‘‘It's more like feeling the image than seeing it. The texture, the black and white and the light and shade are all parts of my body and yours too.’’
—Jungjin Lee
This oversized, panoramic work is an exceptional example of Korean artist Jungjin Lee’s (b.1961) unique image-making process of hand coating hanji [Korean mulberry paper] with photographic emulsion. Unlike her later works, which are reprinted digitally, the Wind series from 2004-7 marks a 15-year culmination of her physically demanding method of creating large, handmade analogue prints, resulting in poetic nuances in texture and tonality. ‘I had to spend many days and nights printing a photo on hanji and I was not able to control the quality consistently,’ explains the artist. ‘It was impossible to produce editions of my works with the same original film because the manual printing resulted in slightly different photographs each time.’

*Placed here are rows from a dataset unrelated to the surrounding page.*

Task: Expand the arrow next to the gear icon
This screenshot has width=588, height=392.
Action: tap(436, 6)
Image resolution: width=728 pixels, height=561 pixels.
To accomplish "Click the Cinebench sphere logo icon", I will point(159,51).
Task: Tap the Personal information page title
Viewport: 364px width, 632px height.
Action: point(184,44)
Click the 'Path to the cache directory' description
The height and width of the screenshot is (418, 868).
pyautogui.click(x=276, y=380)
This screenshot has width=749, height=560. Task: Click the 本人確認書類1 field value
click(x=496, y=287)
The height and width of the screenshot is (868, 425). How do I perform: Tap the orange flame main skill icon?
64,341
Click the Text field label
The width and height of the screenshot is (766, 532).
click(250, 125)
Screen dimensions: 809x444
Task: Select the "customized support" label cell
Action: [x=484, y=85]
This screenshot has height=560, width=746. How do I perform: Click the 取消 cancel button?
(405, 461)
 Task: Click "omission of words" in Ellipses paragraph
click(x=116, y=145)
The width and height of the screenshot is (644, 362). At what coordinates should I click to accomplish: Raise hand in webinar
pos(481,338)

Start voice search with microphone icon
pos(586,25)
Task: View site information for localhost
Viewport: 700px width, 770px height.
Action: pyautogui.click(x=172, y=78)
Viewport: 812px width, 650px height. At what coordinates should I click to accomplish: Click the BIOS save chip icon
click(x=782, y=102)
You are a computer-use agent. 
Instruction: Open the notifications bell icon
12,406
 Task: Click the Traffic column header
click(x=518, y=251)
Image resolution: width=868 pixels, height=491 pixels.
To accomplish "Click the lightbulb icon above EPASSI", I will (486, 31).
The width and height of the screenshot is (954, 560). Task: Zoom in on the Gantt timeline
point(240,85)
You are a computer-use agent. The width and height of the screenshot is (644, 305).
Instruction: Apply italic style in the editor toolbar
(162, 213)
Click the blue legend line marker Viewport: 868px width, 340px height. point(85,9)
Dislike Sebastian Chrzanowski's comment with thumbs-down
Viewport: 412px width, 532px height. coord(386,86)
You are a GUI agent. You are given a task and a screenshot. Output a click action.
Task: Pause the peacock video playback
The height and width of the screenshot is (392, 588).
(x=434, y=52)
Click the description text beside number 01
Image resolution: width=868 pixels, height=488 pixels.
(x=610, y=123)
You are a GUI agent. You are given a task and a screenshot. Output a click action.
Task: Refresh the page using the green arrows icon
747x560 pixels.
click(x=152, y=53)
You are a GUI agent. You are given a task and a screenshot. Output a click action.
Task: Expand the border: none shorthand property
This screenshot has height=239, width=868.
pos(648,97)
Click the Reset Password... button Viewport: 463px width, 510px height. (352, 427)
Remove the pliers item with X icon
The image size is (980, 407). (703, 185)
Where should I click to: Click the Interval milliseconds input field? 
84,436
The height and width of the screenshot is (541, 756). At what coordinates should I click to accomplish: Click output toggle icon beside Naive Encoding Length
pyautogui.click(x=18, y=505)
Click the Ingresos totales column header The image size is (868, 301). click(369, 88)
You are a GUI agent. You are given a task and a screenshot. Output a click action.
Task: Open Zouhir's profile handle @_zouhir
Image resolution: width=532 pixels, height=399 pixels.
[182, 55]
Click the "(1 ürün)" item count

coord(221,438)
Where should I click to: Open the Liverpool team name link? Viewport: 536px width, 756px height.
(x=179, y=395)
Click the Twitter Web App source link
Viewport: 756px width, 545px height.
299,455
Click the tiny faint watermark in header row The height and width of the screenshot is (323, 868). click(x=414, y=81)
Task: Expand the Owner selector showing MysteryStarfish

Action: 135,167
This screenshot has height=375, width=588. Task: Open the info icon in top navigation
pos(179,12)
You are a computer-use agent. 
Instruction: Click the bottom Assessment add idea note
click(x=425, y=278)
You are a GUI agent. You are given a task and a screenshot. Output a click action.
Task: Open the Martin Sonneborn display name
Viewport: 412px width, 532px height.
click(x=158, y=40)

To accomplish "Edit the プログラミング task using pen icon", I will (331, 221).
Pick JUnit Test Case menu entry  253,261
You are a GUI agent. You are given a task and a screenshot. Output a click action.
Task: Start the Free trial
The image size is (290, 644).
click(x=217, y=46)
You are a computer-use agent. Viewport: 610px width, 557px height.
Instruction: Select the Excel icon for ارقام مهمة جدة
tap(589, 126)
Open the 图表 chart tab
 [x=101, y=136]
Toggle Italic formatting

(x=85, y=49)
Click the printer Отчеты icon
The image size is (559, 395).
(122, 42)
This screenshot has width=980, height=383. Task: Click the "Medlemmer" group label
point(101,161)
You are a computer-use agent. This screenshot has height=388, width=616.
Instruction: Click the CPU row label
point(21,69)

Taken in the desert in New Mexico, Wind 04-54 reveals the wreckage of a school bus in the centre of a vast landscape with one other vehicle in the far-left distance. Rendered in nuanced monochrome, this work epitomises ‘a continuity of solitariness’ that Lee finds in the places she photographs. Lee has exhibited widely, notably a major retrospective at the National Museum of Modern and Contemporary Art, Korea in 2018 and her work resides in many prominent collections, including The Met and the Whitney Museum of American Art, New York.